### EXERCISE DETAILS:
Give back the entries exactly, ending with the "Task: Open the exclamation" line.

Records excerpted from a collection

^^^^

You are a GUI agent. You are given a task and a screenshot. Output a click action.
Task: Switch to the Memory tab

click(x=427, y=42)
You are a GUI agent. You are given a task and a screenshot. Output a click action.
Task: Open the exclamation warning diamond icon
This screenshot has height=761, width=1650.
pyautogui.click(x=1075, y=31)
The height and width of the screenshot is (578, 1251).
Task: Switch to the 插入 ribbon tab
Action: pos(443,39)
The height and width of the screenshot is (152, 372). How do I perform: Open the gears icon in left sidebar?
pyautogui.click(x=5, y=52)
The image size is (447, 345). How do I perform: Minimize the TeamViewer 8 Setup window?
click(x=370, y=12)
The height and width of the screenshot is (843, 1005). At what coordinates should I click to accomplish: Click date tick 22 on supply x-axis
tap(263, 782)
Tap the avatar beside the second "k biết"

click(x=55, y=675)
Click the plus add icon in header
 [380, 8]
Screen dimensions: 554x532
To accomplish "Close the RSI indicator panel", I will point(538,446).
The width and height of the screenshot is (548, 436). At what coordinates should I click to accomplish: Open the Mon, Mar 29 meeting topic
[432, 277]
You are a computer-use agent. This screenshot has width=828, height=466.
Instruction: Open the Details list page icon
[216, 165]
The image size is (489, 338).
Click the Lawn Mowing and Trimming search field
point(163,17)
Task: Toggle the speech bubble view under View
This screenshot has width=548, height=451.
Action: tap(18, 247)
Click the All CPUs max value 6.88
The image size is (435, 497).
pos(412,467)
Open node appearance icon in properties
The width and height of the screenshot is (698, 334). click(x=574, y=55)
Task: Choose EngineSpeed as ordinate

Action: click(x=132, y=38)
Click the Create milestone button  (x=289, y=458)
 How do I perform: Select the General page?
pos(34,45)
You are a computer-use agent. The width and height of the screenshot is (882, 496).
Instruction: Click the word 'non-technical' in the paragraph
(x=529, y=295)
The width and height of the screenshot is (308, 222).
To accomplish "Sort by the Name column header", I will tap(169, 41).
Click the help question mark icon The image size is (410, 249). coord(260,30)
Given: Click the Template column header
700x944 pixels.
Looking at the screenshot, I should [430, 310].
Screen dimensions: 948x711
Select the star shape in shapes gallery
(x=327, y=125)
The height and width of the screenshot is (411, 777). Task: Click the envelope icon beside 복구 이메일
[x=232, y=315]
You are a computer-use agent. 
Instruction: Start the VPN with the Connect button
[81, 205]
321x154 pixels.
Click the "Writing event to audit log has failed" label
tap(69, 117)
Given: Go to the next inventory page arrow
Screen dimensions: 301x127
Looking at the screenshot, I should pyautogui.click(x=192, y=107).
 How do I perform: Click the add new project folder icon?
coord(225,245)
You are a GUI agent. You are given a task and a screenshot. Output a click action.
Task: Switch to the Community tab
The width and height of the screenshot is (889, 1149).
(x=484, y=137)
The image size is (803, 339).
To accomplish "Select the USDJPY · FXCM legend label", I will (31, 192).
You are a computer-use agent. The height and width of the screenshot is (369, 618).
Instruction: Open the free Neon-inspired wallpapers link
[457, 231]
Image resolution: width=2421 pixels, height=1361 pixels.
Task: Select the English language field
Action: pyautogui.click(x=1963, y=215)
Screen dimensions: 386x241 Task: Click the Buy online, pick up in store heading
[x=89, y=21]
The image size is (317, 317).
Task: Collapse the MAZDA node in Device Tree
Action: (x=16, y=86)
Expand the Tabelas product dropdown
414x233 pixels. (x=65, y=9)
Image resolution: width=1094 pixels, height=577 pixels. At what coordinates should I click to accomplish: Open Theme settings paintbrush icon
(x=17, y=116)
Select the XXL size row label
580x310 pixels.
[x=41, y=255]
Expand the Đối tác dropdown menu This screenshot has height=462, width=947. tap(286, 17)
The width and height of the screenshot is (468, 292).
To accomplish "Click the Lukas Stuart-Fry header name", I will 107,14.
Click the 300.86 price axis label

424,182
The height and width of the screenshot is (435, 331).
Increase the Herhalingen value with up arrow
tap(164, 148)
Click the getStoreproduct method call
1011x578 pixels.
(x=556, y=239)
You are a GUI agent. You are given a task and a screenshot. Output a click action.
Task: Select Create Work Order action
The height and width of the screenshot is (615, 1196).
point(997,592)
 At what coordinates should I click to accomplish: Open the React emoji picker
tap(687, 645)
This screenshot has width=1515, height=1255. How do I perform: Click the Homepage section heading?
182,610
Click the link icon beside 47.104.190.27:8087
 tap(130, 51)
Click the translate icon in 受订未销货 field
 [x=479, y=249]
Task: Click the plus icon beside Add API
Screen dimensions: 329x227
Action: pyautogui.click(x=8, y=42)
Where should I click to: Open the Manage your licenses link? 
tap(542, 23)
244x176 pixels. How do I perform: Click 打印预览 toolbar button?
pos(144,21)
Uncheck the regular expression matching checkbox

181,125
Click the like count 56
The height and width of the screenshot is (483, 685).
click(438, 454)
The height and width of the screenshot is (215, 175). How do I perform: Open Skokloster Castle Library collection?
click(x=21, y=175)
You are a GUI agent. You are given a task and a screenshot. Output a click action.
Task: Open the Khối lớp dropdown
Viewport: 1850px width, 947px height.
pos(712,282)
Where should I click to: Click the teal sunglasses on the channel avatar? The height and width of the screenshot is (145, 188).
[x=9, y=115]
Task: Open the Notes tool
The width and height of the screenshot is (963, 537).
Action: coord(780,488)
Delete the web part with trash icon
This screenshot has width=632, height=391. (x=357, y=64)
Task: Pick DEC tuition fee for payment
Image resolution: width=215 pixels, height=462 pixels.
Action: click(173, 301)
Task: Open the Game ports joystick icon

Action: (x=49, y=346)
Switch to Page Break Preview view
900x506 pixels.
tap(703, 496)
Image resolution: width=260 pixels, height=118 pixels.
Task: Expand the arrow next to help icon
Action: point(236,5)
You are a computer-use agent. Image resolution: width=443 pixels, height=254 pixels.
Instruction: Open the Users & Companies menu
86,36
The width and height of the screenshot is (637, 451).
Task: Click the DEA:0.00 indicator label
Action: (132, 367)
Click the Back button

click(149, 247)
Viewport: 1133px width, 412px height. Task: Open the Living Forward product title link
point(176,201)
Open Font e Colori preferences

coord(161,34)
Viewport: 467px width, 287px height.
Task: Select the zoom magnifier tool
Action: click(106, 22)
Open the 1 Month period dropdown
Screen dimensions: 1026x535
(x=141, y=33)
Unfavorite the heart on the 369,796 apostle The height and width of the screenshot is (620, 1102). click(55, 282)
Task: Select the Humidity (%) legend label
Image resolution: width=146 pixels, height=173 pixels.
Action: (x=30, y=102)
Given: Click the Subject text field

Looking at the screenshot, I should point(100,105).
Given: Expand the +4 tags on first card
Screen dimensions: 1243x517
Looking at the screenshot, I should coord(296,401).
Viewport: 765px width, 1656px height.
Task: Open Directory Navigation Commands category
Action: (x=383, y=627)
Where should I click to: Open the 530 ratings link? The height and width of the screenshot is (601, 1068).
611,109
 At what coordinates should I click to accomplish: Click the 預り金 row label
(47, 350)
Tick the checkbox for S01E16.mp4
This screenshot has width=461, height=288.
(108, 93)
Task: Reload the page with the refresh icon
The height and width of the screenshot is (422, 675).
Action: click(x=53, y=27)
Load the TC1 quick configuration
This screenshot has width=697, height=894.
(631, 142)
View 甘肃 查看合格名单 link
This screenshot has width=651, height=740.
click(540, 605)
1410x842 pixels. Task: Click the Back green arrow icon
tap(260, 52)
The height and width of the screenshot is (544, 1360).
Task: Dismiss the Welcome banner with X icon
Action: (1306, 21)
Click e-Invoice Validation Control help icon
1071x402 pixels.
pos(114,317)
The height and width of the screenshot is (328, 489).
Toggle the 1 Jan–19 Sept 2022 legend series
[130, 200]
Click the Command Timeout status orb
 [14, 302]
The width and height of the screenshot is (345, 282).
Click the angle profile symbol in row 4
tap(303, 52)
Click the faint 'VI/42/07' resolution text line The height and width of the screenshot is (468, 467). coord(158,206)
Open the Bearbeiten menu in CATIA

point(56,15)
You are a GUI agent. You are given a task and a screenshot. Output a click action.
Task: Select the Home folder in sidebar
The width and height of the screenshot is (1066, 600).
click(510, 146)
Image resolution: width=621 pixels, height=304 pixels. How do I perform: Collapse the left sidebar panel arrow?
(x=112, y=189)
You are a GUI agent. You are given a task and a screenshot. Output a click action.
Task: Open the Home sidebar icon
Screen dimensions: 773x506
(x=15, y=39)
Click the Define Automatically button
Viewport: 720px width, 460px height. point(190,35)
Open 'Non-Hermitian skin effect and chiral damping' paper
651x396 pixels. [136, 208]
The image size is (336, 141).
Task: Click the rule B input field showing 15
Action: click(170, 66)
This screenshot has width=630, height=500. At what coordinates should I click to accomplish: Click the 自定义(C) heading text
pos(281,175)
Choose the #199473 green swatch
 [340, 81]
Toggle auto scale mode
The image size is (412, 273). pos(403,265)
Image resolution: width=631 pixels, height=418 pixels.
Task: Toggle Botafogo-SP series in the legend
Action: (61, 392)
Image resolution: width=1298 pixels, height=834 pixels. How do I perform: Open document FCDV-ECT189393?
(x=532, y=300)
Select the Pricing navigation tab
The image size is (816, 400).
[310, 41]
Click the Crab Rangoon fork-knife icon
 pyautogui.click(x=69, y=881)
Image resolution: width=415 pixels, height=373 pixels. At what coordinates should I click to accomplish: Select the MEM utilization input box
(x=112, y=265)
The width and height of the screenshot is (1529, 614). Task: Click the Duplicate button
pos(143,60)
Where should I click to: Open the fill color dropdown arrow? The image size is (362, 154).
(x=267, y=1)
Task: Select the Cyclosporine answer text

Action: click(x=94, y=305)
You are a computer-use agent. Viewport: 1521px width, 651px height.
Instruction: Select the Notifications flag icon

^^^^

### YOUR RESPONSE:
You are a GUI agent. You are given a task and a screenshot. Output a click action.
Task: Switch to the Memory tab

click(x=427, y=42)
You are a GUI agent. You are given a task and a screenshot. Output a click action.
Task: Open the exclamation warning diamond icon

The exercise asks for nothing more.